Professor Chris Brooks (1949-2002), was one of Britain's leading cultural historians of the Victorian period, and was a former Chair of the prestigious Victorian Society. His library of primary and secondary source Victorian material was donated to the University Library in 2002. The strengths of this book collection reflect Brooks's research and teaching interests in art and architecture, literature, topography, and history.

Born in London in 1949, his family moved to Devon when he was young and, after graduating from Manchester University in 1971, Brooks joined the School of English at Exeter as a tutor in 1974. He became a lecturer in 1976, took his doctorate from Lincoln College, Oxford, in 1979, and later became a professor in Victorian studies at Exeter, where he helped lead the establishment of the Bill Douglas Centre for the History of Cinema and Popular Culture, a museum and resource centre now administered through the University Library's Special Collections. As Chair of the Victorian Society in 1993, he was instrumental in securing the restoration of the Royal Albert Memorial, London, for he took an active role in historic building conservation issues on a local and national level. Chris Brooks died in 2002.
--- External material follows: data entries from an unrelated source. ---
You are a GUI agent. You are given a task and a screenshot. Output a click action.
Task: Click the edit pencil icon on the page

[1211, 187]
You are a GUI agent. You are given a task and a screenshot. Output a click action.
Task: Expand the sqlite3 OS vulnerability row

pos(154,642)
His publications include The Great East Window of Exeter Cathedral (1988), Mortal Remains (1988), and The Albert Memorial (1995), but his 'masterpiece', according to Geoff Branwood, Chair of the Victorian Society, was The Gothic Revival (1999), which 'broke new ground in examining what the concept of the gothic meant at different times and places'.
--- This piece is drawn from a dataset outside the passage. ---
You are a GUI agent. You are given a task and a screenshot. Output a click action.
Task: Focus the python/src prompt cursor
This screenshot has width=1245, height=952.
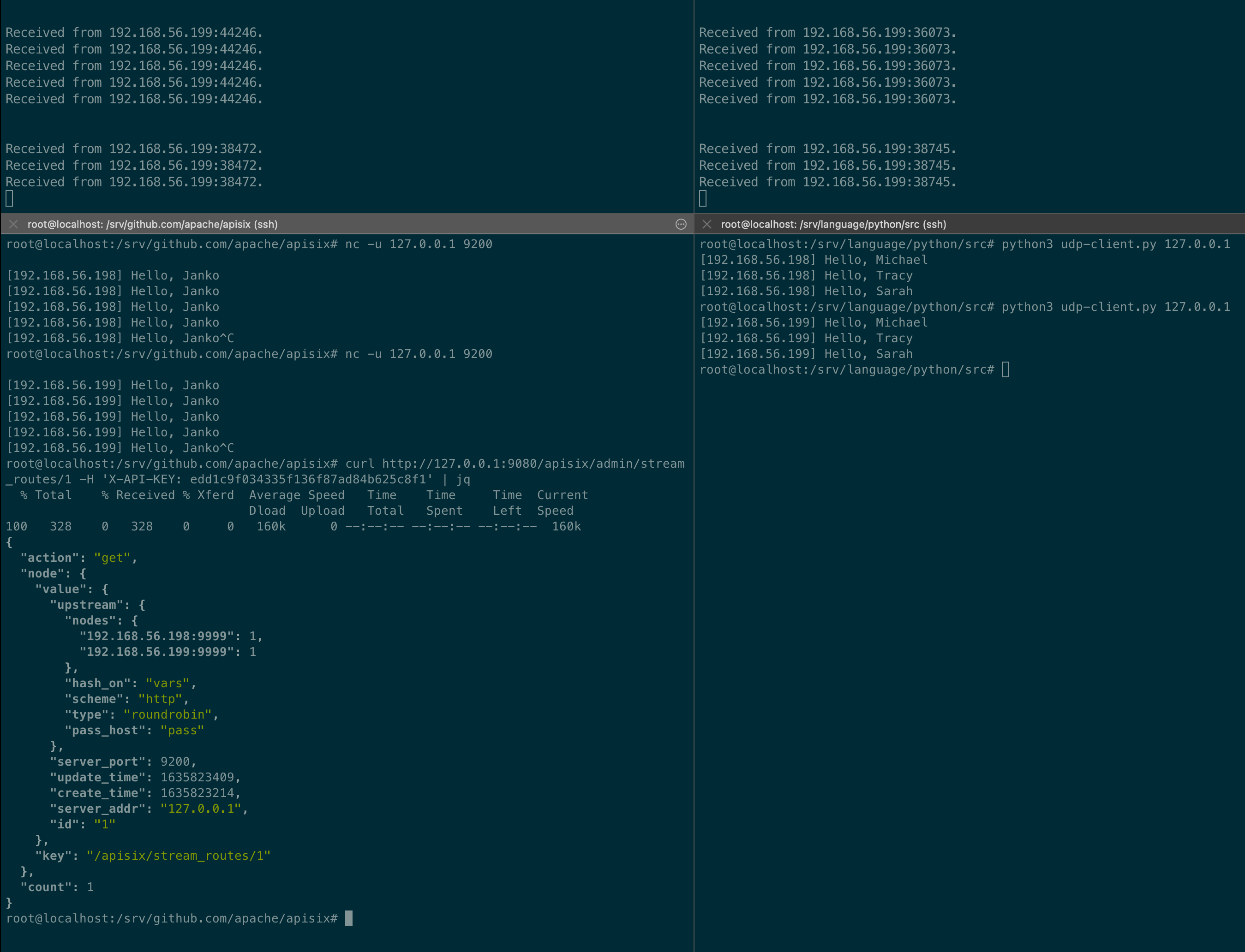click(1005, 369)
Sir John Betjeman (1906-1984), poet, broadcaster and architectural historian, was the son of E. E. Betjeman and was educated at Marlborough College before going up to Magdalen College, Oxford in 1925. He married Penelope Valentine Hester (nee Chetwode) in 1933, and the couple had one son and a daughter. He began publishing poetry and pieces on topography and architecture, subjects which continued to occupy him throughout his life, in the Twenties and obtained a job at The Architectural Review in 1930. Betjeman succeeded Cecil Day Lewis as Poet Laureate in 1972, and he was to hold the position until his death. He has been described as a 'national monument', the most popular poet Laureate of the twentieth-century. Certainly his poetry, including a verse autobiography Summoned by Bells (1960), reached a wide audience, and he raised the public profile of architectural history, particularly that of English Parish Churches, through his published writings and his popular television broadcasts on this topic.
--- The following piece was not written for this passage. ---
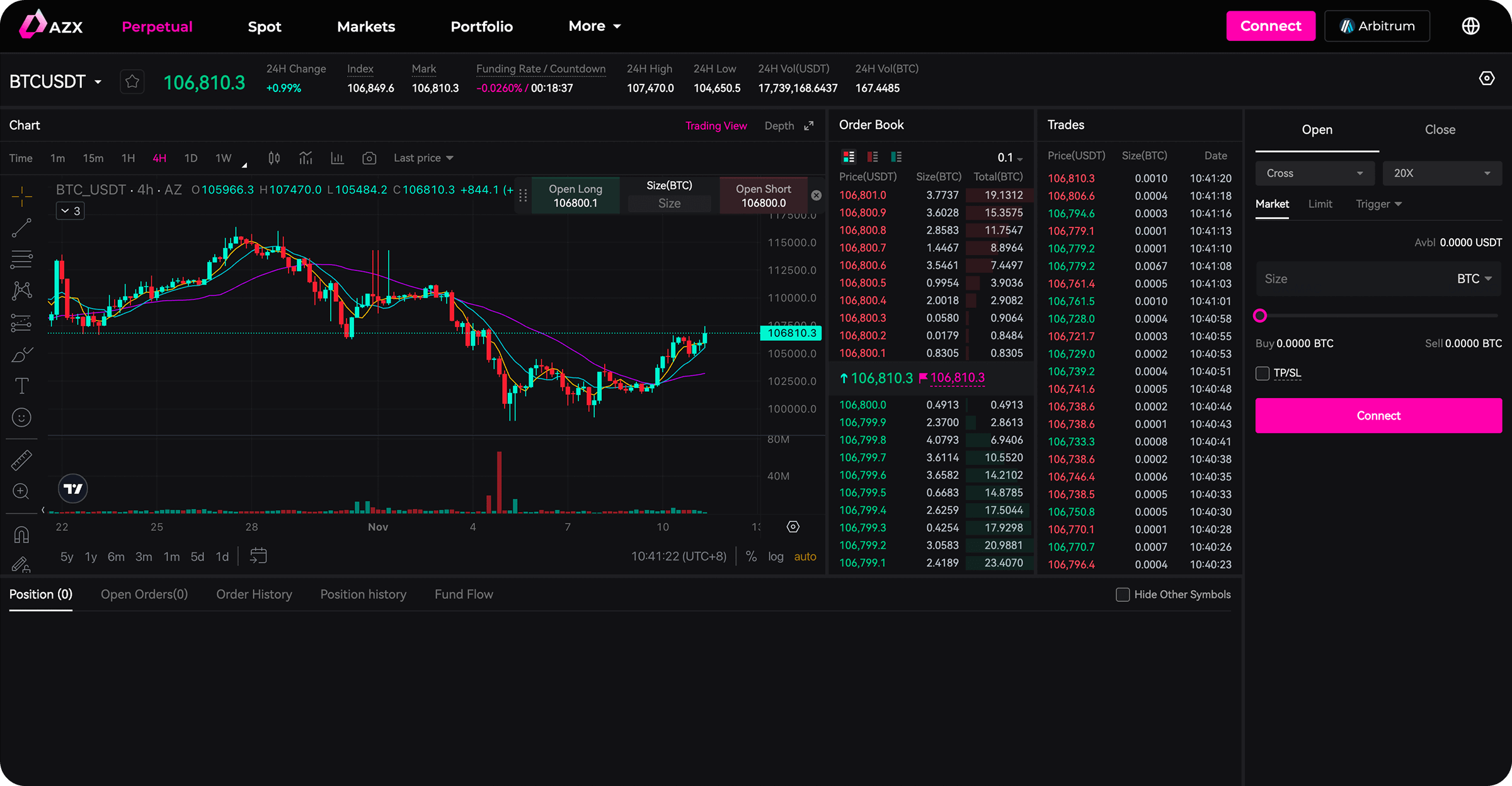Select the ruler measure tool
Betjeman accompanied his family on holidays in Trebetherick, North Cornwall, as a boy and he retained a life-long affection for and association with the region which is reflected in his publications, including Victorian and Edwardian Cornwall from Old Photographs, compiled by John Betjeman and A.L. Rowse (1976) and Betjeman's Cornwall (1984).

An immensely well-known and well-loved public figure, Betjeman was friends with a great many poets and writers of his day, including the novelist Kingsley Amis, the writer and critic Cyril Connolly, the cricket commentator John Arlott, and the Sitwell family, as well as many younger writers, including the man who was to succeed him as Poet Laureate, Ted Hughes. Betjeman's working library includes many books gifted and inscribed to Betjeman by these, and other prominent literary and public figures of the twentieth-century. He was knighted in 1969, awarded a CBE in 1960, and a CLitt in 1968.

Access Information

Usual EUL arrangements apply.

Other Finding Aids

Single item.

Archivist's Note

Description compiled by Charlotte Berry, Archivist, 21 April 2005, and encoded into EAD 3 June 2005.

Conditions Governing Use

Usual EUL restrictions apply.

Custodial History

Donated to the University Library by the literary executor of Chris Brooks in 2002.

Related Material

The working libraries of Chris Brooks and John Betjeman are both held at Exeter University Library (Special Collections). Special Collections also holds two manuscript collections relating to Betjeman (EUL MS 117 and EUL MS 240).

Bibliography

It is not known whether this item has formed the basis for publication.